### Records supplied
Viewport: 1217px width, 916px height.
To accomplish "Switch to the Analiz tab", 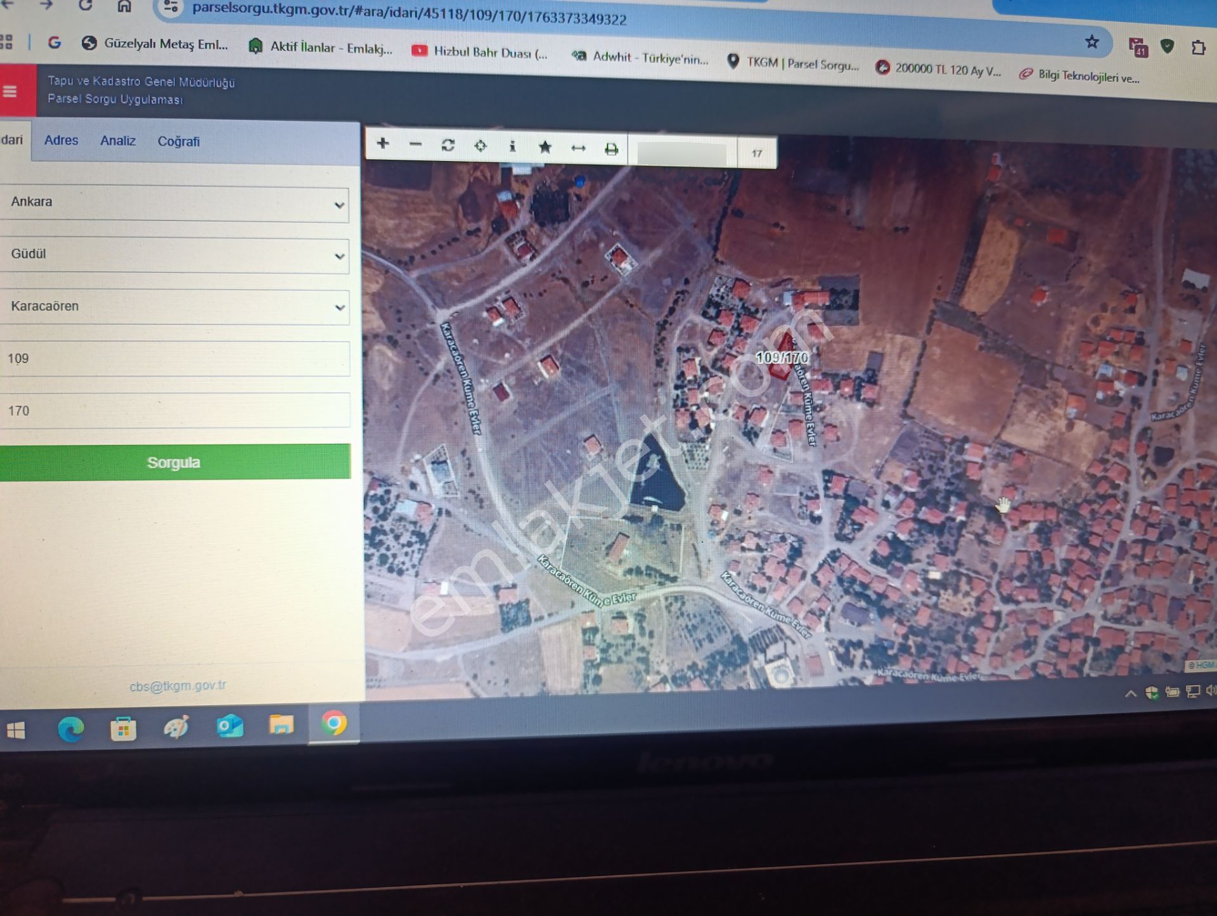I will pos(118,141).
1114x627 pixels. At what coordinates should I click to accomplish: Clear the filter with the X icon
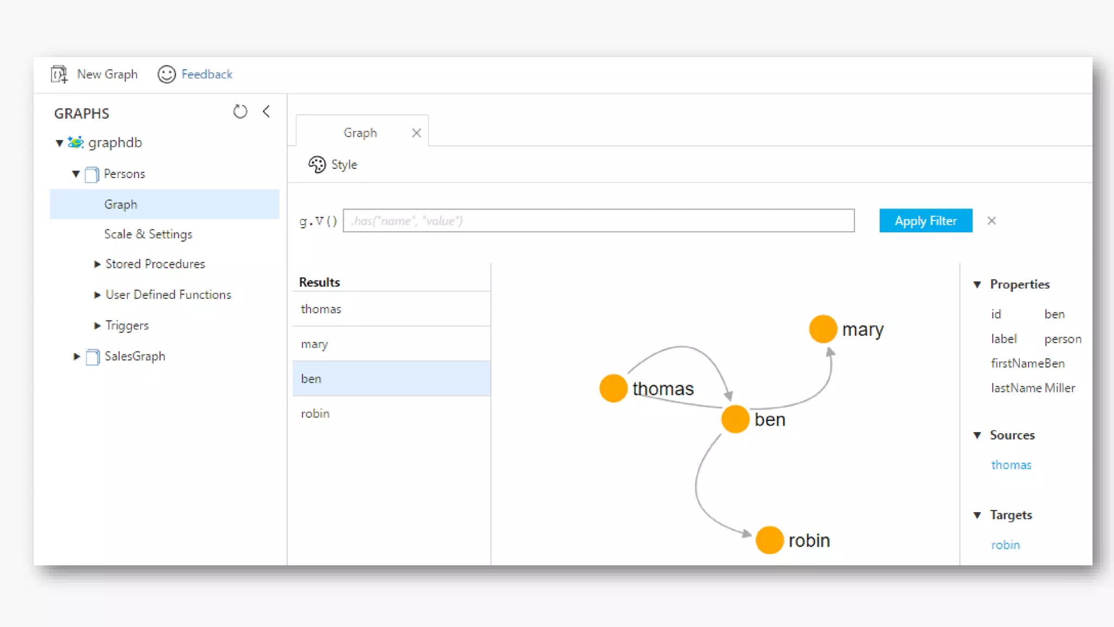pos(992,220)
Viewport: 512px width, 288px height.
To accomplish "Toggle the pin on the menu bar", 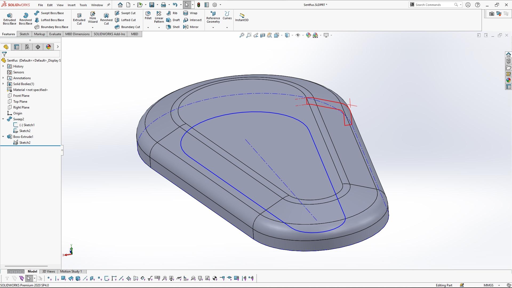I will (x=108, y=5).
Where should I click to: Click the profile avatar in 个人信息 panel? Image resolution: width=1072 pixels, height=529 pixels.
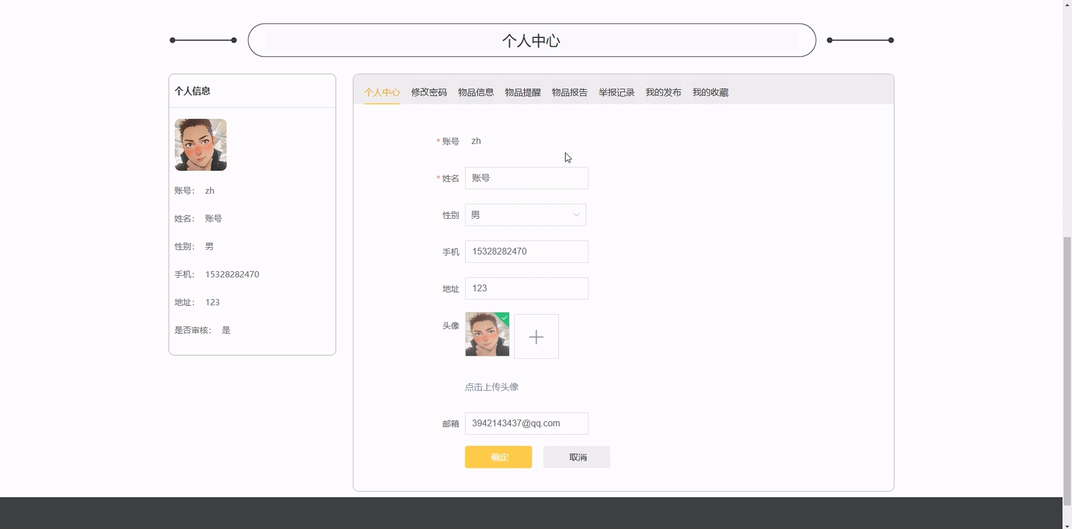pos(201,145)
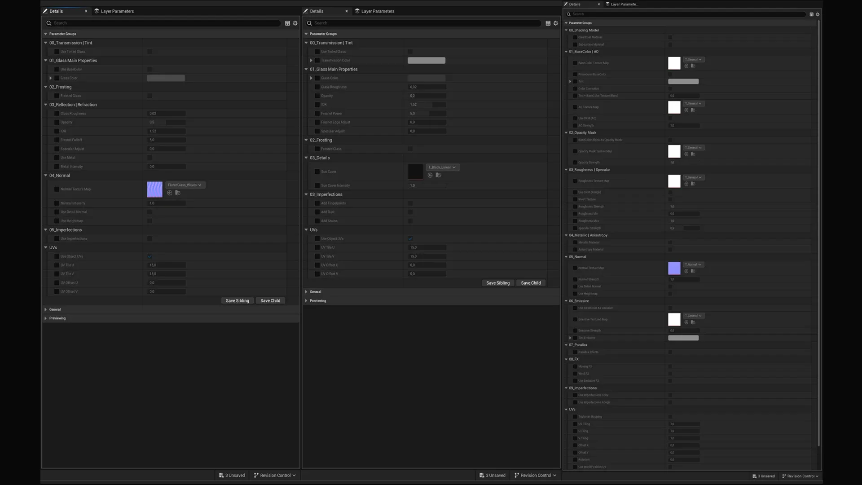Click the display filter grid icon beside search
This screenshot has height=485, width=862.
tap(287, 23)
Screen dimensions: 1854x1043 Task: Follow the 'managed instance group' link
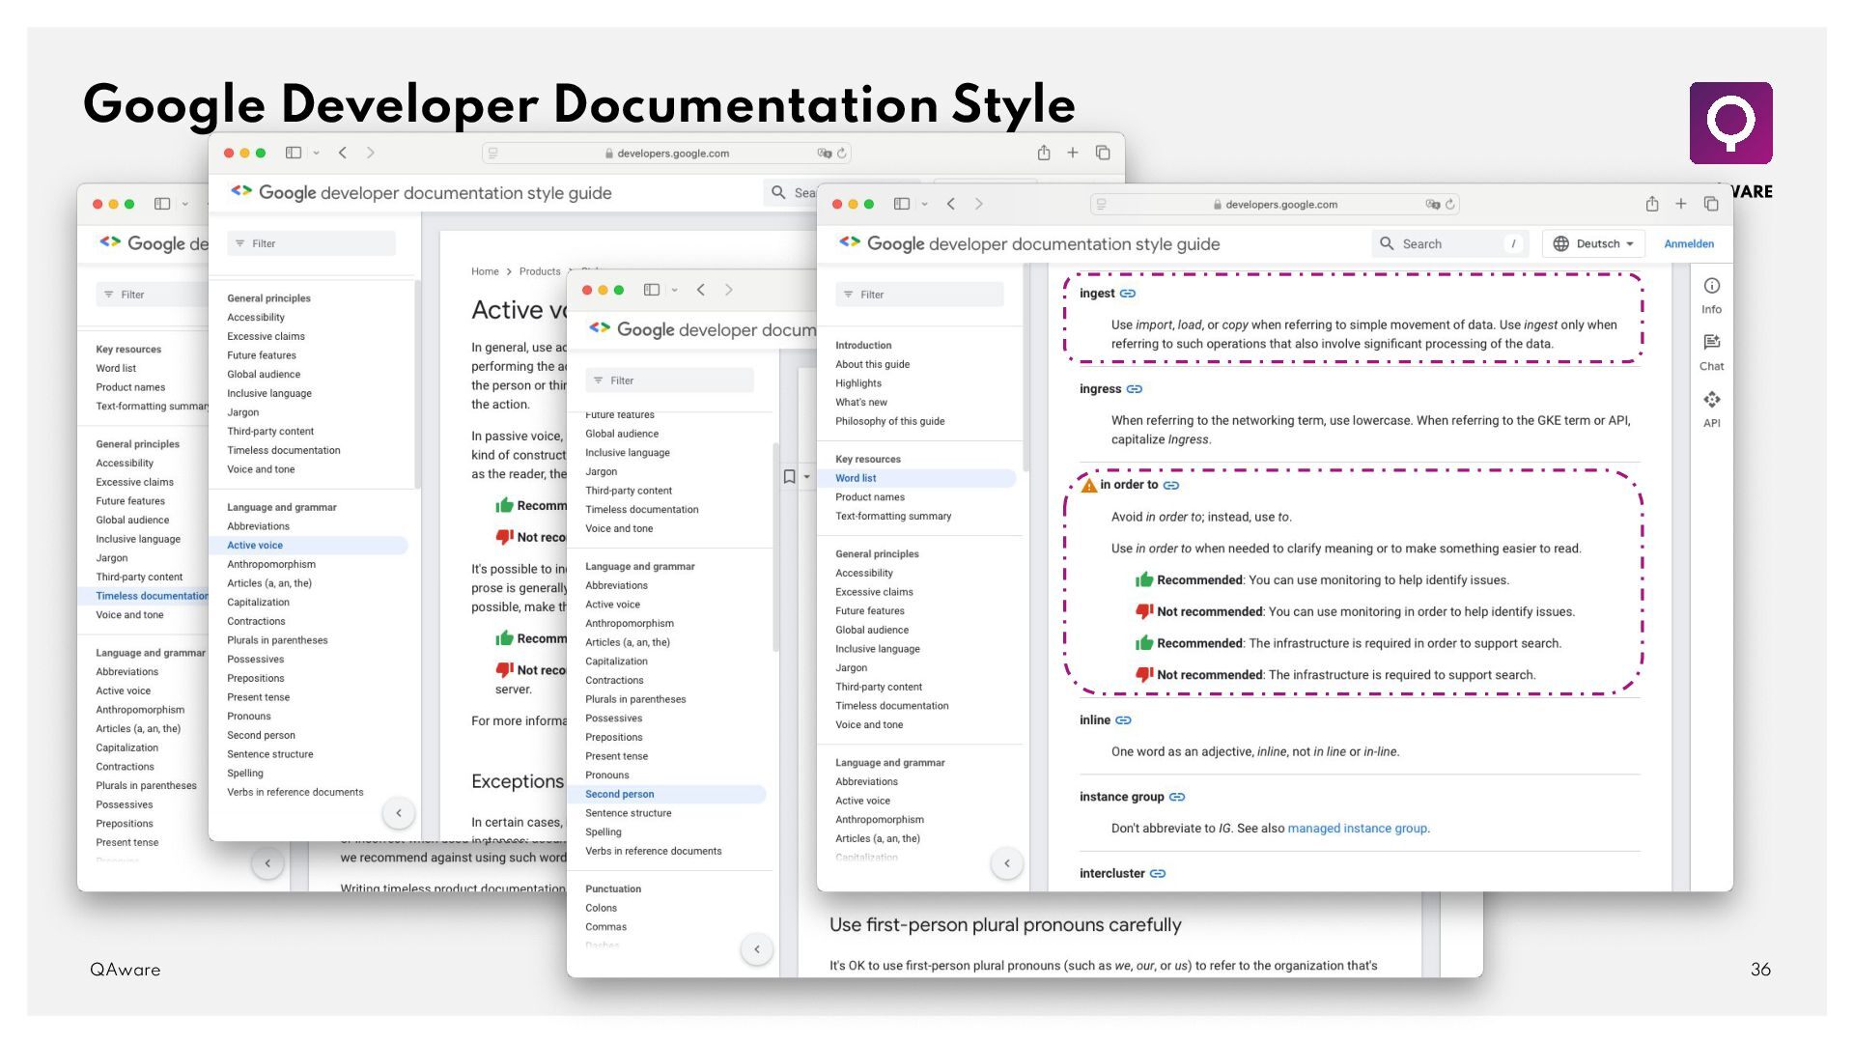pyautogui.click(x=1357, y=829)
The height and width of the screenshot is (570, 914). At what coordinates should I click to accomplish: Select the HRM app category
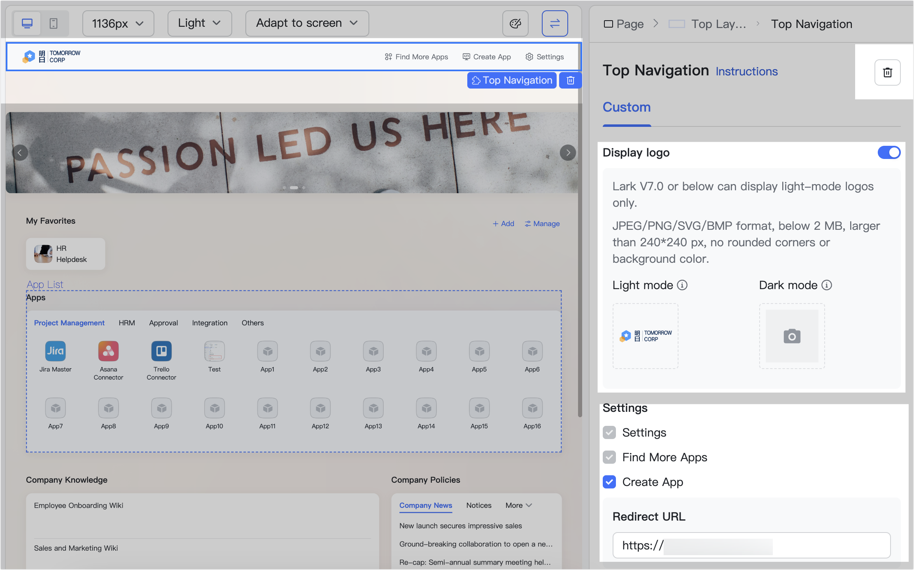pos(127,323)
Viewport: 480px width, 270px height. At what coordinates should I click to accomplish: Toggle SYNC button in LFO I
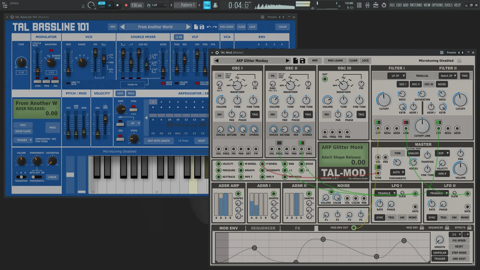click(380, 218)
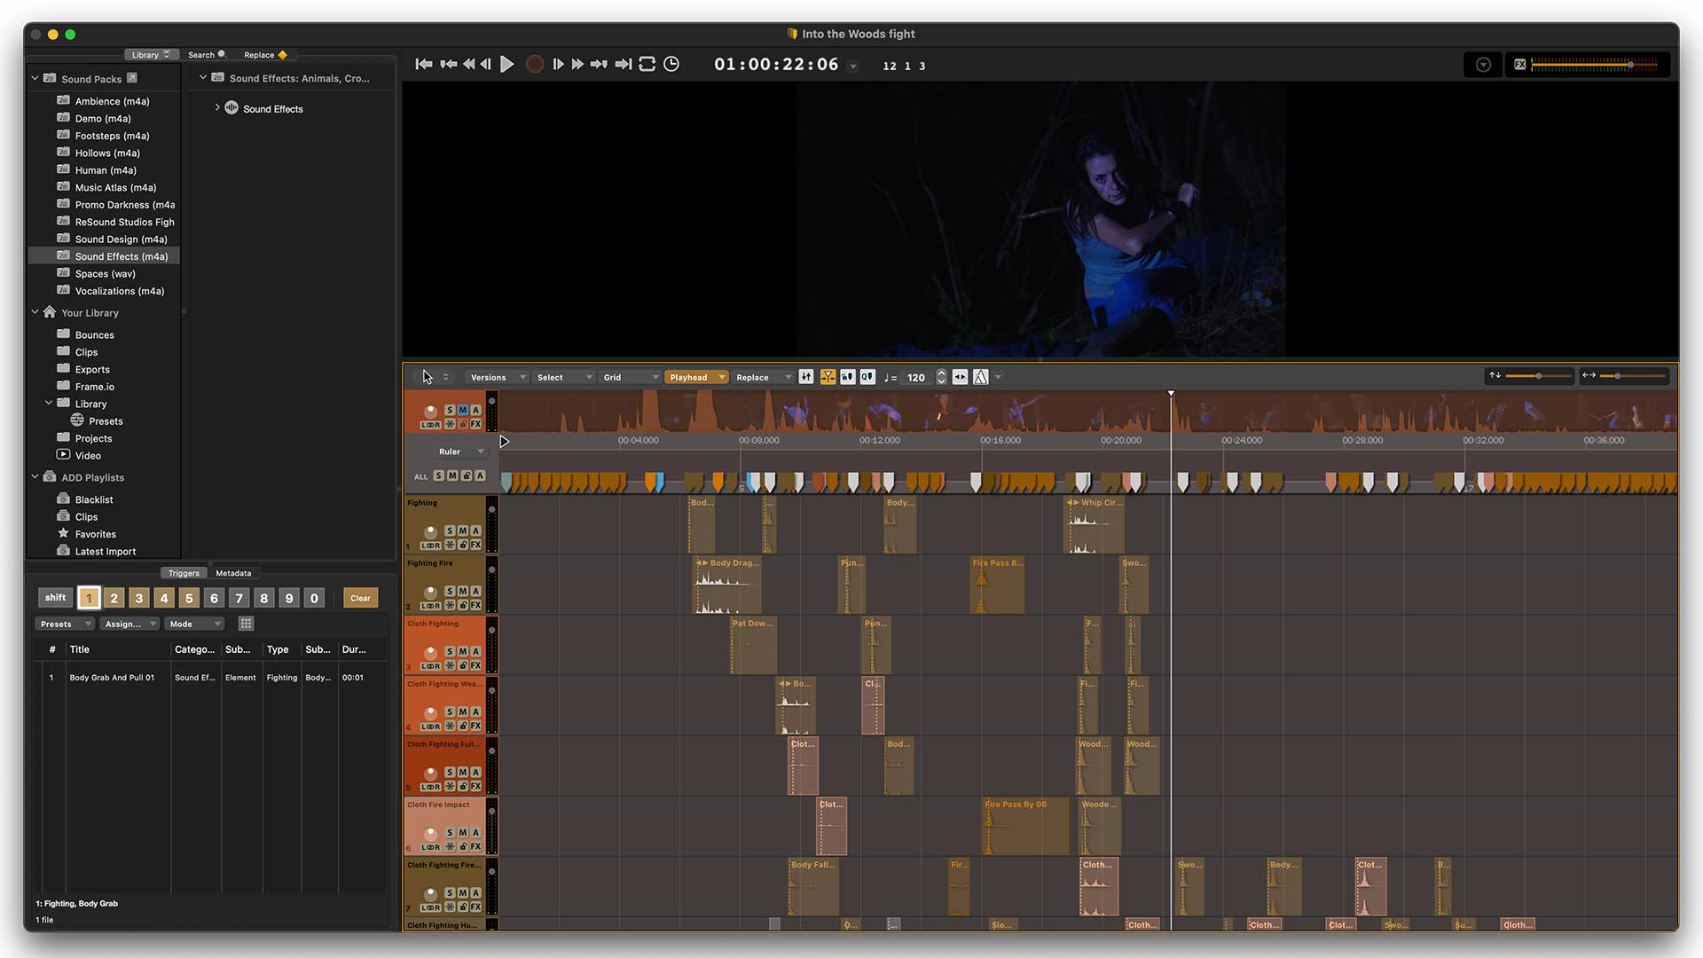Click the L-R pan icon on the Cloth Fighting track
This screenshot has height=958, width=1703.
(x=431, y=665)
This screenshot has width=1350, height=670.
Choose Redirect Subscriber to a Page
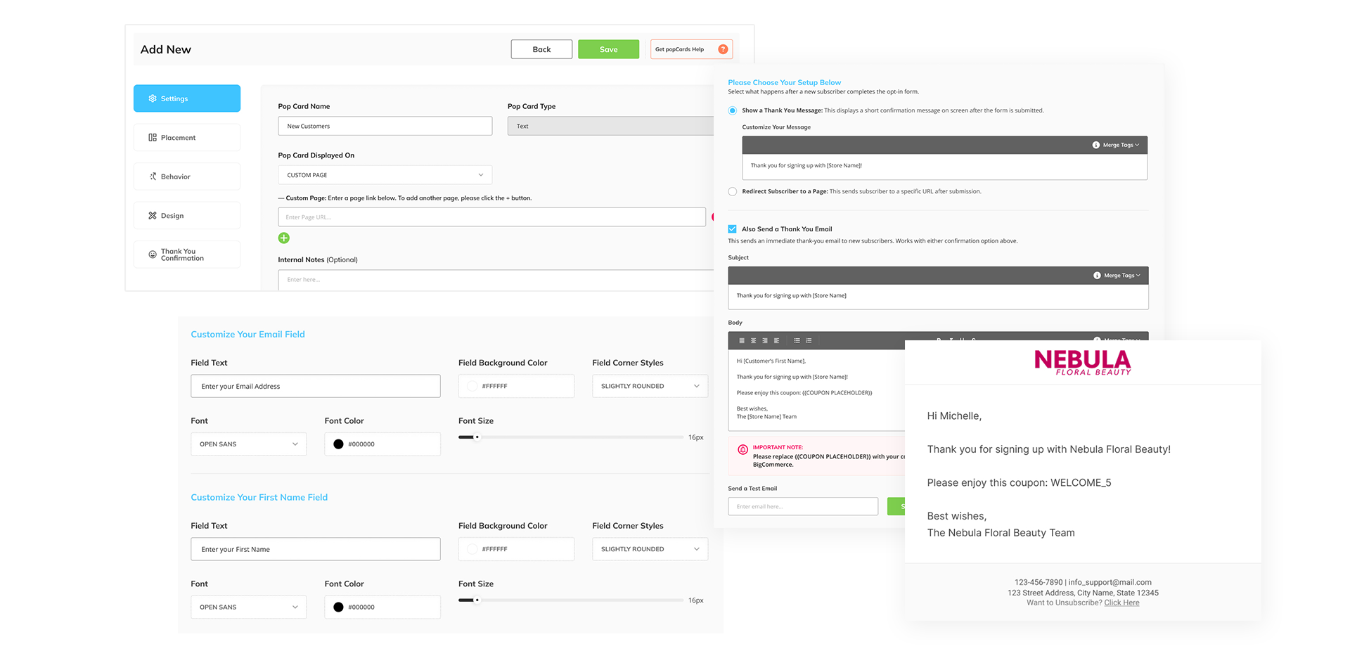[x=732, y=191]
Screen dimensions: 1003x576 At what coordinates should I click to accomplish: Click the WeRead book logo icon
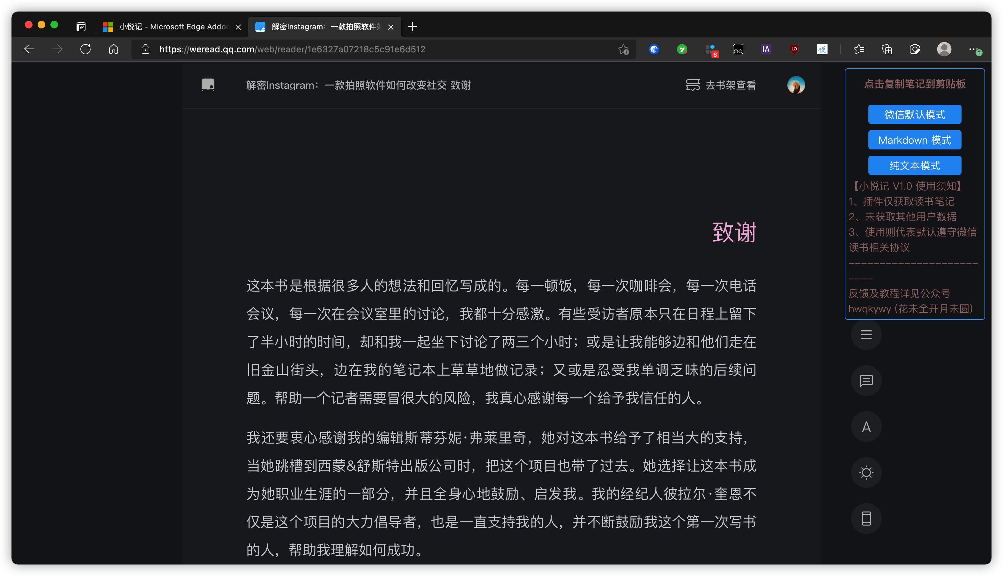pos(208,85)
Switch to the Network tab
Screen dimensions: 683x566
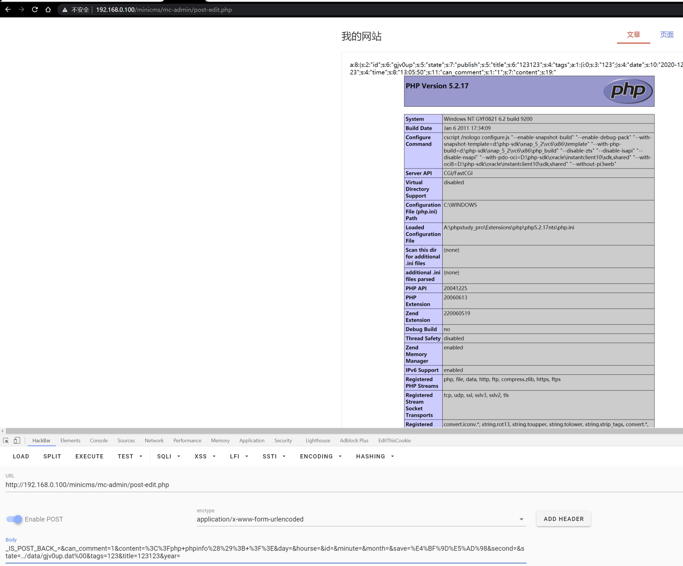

### Work item
Copy the lines from the line that contains "Viewport: 480px width, 270px" through the end of the records, exactly and with nothing added; leave the pictures out.

### Written answer
Viewport: 480px width, 270px height. At what coordinates should I click to accomplish: Toggle SYNC button in LFO I
click(380, 218)
Click the L-R pan icon on the Cloth Fighting track
This screenshot has height=958, width=1703.
(x=431, y=665)
This screenshot has width=1350, height=670.
Choose Redirect Subscriber to a Page
[x=732, y=191]
Screen dimensions: 1003x576 At what coordinates should I click to accomplish: Click the WeRead book logo icon
pos(208,85)
Switch to the Network tab
Screen dimensions: 683x566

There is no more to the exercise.